::: Data provided :::
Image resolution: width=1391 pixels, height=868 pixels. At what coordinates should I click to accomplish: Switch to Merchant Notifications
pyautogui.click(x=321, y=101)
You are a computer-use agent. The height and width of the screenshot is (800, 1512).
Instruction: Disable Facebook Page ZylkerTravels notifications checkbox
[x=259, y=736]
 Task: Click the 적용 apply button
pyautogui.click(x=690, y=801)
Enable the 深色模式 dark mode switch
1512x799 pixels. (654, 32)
:::
◆ Task objective ◆
Copy out the lines beginning at the one that contains "Instruction: Disable Facebook". Stop at the final line of the data, and include it.

◆ Expected answer ◆
Instruction: Disable Facebook Page ZylkerTravels notifications checkbox
[x=259, y=736]
 Task: Click the 적용 apply button
pyautogui.click(x=690, y=801)
Enable the 深色模式 dark mode switch
1512x799 pixels. (654, 32)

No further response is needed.